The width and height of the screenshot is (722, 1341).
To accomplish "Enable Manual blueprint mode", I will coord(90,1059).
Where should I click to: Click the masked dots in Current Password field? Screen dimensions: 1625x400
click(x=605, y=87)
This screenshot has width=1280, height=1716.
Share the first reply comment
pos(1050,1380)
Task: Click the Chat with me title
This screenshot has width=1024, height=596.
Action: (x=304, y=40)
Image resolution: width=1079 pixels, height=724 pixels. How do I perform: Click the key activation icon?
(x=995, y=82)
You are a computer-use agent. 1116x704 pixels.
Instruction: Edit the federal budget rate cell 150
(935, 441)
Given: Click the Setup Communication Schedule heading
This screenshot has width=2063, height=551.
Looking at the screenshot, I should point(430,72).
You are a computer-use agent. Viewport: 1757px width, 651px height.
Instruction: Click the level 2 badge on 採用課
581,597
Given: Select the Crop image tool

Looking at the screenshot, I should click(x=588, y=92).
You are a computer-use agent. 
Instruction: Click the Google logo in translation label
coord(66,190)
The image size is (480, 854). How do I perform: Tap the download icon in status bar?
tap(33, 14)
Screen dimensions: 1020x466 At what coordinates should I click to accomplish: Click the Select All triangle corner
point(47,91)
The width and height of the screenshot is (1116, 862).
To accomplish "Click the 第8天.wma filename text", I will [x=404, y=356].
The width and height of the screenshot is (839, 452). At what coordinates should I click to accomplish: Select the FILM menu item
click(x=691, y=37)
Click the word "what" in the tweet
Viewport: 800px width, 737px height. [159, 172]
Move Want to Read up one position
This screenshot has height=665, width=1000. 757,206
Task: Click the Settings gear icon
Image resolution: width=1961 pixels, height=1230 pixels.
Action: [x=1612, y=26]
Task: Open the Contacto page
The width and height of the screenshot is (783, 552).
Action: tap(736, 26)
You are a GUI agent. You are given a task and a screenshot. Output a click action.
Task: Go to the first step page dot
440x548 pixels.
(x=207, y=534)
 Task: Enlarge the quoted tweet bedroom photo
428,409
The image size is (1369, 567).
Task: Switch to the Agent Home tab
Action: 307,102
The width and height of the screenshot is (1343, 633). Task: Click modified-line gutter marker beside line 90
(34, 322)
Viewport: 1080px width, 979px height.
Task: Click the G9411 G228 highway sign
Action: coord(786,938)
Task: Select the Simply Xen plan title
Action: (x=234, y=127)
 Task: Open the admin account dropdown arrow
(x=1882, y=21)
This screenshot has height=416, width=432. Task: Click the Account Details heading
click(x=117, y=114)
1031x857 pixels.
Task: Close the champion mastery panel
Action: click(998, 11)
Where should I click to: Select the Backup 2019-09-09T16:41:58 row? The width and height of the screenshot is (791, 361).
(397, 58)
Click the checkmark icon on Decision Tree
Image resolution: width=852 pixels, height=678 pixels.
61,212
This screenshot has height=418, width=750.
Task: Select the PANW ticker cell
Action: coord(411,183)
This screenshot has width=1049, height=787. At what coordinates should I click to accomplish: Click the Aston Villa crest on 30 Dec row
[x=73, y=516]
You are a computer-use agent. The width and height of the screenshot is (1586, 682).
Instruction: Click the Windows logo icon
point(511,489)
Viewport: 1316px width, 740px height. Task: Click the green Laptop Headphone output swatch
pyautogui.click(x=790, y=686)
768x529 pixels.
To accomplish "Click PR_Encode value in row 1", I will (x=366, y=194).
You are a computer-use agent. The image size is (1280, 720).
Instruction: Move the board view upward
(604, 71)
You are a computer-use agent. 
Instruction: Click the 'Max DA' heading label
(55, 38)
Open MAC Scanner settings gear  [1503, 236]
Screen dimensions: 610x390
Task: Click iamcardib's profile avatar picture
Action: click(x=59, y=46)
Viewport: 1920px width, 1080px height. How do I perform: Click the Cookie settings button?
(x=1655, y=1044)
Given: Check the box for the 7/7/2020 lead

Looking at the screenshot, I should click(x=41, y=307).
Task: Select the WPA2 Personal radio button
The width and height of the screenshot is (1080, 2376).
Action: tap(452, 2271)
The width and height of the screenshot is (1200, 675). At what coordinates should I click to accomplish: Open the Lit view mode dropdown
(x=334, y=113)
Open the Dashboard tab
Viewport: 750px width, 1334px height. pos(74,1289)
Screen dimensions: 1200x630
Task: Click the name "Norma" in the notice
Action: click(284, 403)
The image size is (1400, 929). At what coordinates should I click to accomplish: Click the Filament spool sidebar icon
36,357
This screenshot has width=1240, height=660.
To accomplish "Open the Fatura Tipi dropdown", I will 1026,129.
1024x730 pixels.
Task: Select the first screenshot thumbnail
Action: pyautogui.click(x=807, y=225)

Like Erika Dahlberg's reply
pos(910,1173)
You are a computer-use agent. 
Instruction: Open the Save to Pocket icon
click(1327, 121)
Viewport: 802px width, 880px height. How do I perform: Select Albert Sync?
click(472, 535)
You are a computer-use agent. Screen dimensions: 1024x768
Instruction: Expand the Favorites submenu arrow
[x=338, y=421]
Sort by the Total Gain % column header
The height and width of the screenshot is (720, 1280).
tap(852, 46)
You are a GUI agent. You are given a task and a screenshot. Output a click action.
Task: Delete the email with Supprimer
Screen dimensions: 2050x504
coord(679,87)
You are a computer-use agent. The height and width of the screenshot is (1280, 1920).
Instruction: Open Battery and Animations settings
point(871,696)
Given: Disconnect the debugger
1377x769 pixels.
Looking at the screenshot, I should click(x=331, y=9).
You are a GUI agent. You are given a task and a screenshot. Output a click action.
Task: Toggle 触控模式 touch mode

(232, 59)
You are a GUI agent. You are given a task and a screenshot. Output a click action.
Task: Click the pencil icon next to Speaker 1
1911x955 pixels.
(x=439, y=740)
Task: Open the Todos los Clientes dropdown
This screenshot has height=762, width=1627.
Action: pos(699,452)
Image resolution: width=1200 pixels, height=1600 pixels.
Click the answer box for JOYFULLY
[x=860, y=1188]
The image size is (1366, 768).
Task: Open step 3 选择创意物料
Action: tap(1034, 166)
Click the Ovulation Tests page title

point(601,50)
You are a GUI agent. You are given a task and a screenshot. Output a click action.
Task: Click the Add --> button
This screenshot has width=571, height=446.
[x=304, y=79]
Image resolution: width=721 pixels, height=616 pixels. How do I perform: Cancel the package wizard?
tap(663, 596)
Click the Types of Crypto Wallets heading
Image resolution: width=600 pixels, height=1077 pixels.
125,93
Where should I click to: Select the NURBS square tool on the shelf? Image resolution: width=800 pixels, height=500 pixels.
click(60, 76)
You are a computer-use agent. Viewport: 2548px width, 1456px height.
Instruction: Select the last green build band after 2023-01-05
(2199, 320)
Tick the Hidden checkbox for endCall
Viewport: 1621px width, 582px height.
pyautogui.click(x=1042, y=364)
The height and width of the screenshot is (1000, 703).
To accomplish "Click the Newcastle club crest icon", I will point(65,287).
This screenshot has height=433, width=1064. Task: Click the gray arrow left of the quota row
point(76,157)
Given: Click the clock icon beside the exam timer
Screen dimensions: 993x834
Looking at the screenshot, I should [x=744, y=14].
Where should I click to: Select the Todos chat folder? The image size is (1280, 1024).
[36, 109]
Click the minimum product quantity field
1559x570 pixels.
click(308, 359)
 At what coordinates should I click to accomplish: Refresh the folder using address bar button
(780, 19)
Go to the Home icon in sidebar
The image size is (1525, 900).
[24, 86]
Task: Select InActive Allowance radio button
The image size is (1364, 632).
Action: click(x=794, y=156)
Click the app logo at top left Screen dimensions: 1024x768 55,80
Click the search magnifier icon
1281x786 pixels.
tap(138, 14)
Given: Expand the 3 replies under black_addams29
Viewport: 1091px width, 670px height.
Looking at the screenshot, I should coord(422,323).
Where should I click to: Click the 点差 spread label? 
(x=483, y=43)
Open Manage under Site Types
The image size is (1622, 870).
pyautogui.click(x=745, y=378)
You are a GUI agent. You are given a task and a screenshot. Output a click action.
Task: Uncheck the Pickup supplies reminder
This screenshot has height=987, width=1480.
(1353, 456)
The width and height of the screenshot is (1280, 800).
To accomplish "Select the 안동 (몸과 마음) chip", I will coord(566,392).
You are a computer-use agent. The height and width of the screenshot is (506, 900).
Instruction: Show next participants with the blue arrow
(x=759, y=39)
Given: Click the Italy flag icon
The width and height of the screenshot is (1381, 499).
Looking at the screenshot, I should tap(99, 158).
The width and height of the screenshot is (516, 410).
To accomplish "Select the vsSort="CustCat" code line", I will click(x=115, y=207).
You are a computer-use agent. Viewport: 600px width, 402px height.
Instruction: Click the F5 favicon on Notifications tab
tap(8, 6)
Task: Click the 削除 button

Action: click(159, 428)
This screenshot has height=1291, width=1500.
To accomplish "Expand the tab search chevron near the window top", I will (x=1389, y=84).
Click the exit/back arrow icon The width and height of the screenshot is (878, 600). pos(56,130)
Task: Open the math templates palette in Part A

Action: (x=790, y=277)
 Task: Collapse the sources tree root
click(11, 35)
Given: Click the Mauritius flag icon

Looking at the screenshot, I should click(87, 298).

Action item: How many of the lines above contain the string "search"? Give the count alone.

Result of the task: 2